- The records -
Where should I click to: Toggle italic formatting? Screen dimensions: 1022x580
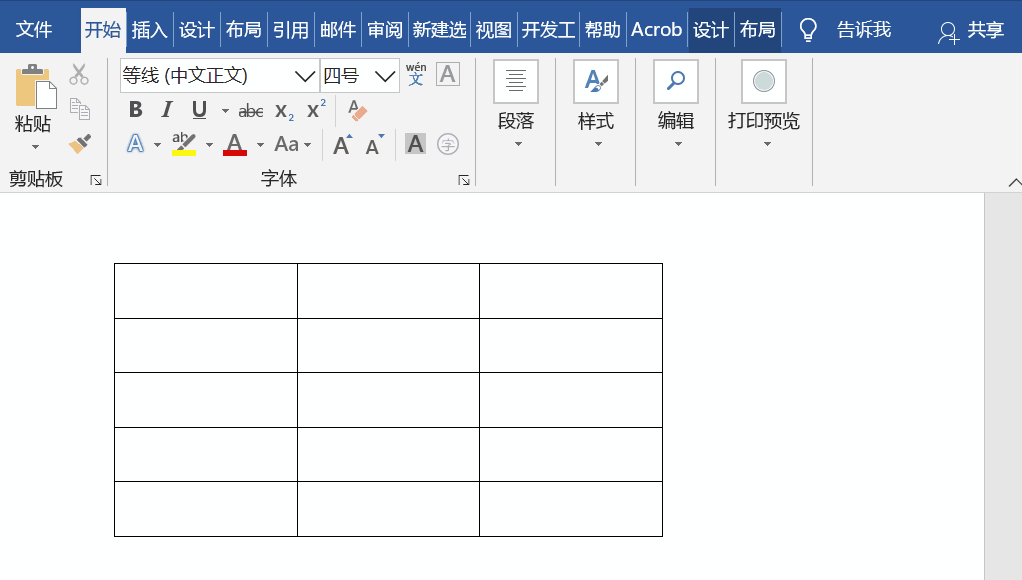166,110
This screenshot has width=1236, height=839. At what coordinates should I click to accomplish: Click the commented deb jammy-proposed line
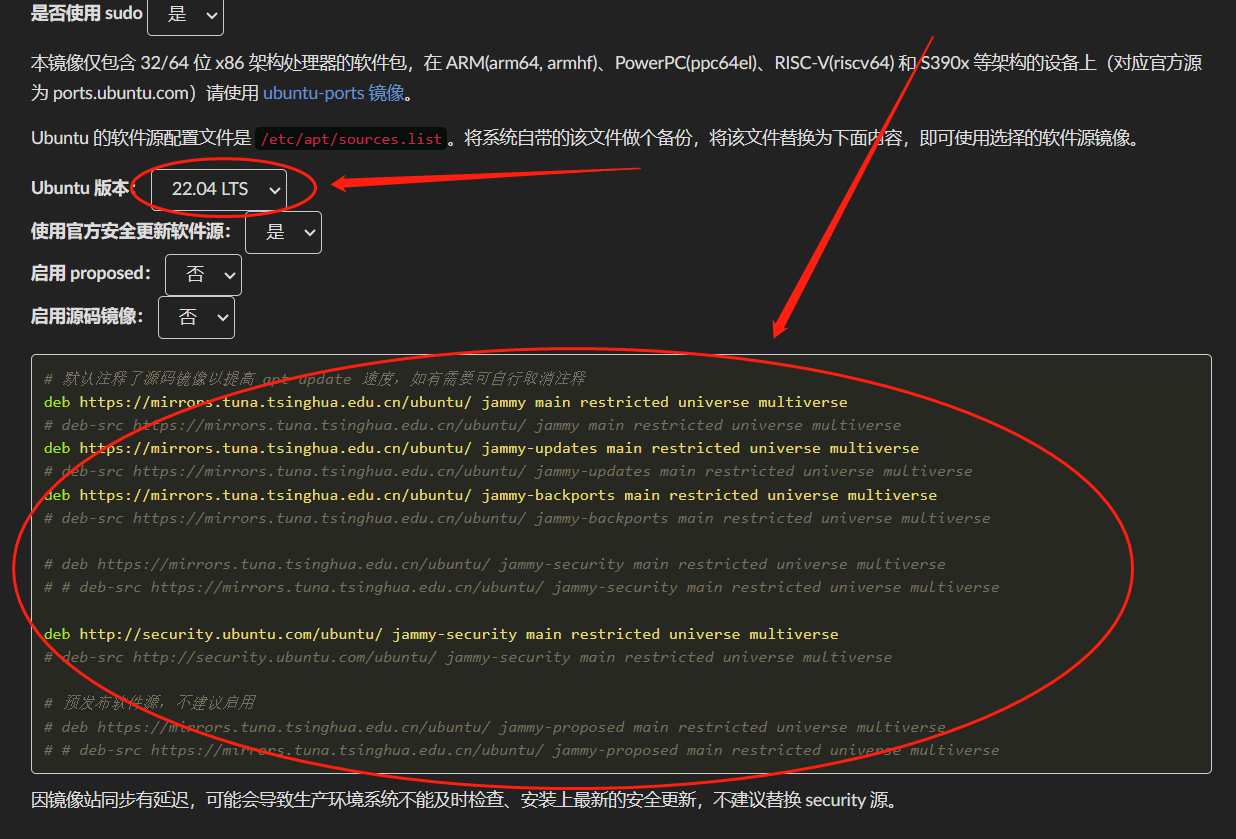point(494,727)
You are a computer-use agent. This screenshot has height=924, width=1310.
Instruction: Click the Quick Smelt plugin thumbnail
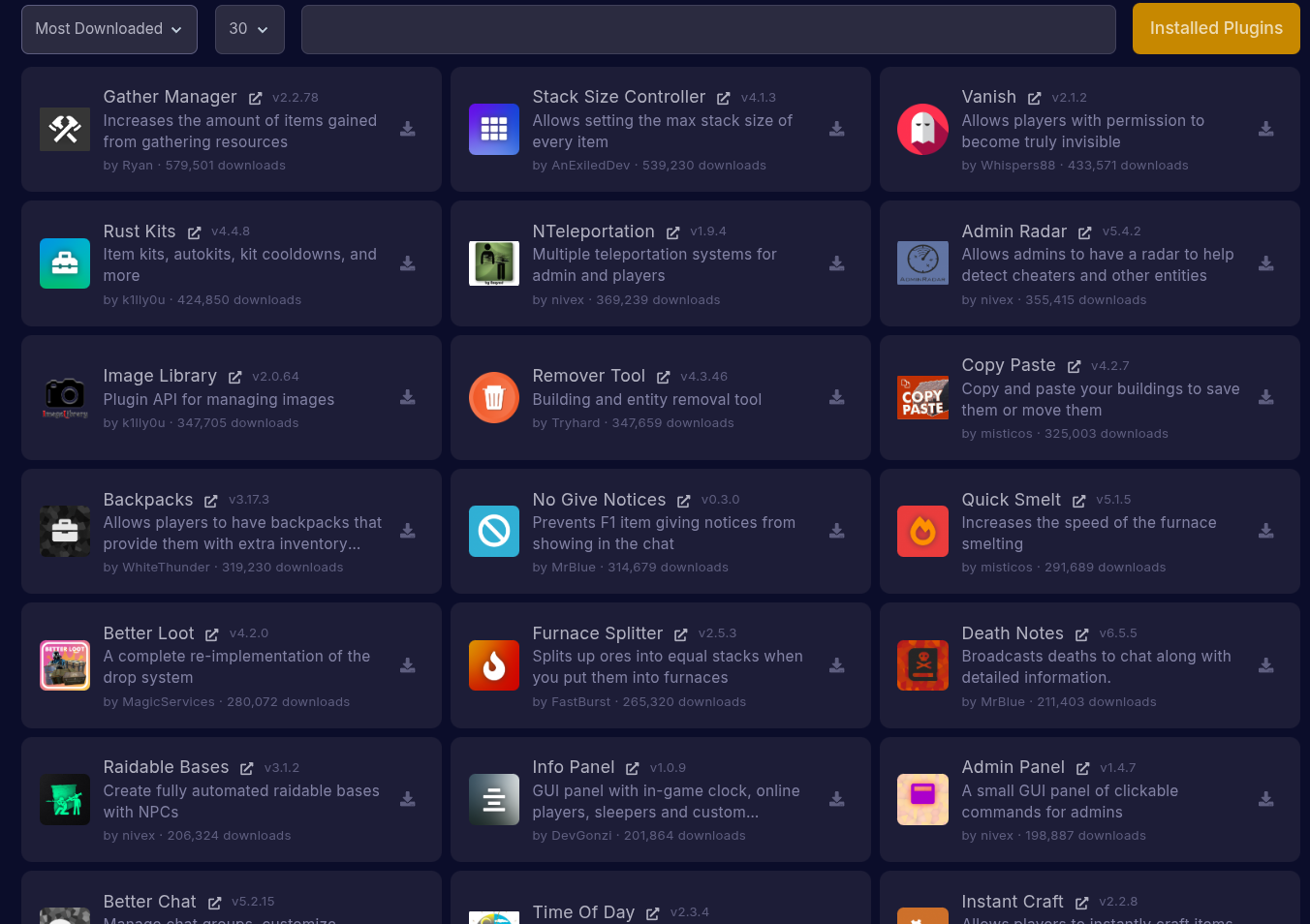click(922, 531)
==
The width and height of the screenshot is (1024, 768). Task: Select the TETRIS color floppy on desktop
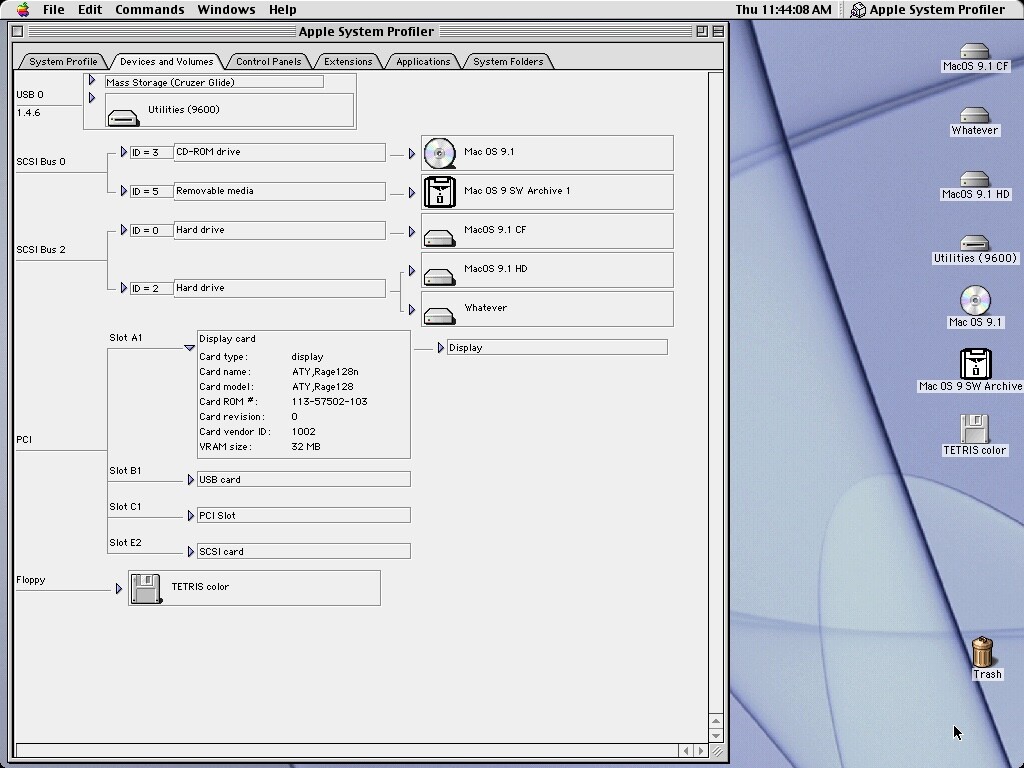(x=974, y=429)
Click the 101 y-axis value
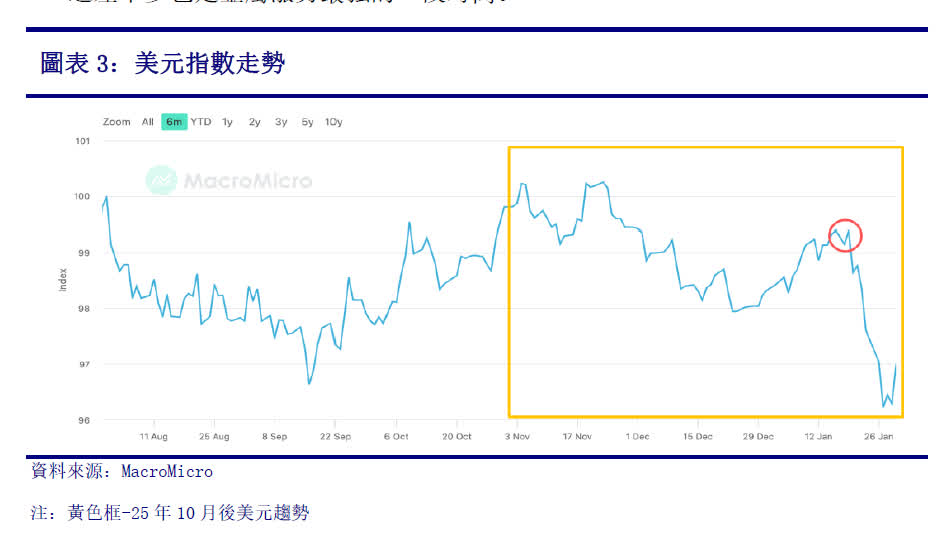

- Assigned task -
The lines to copy exactly start with the line above that has "The width and" and go on through the line that has "Click the 101 y-axis value"; please include both, add nothing else, and omit the pictures.

- Answer for this exercise -
The width and height of the screenshot is (1024, 768). Task: Select the TETRIS color floppy on desktop
(x=974, y=429)
Click the 101 y-axis value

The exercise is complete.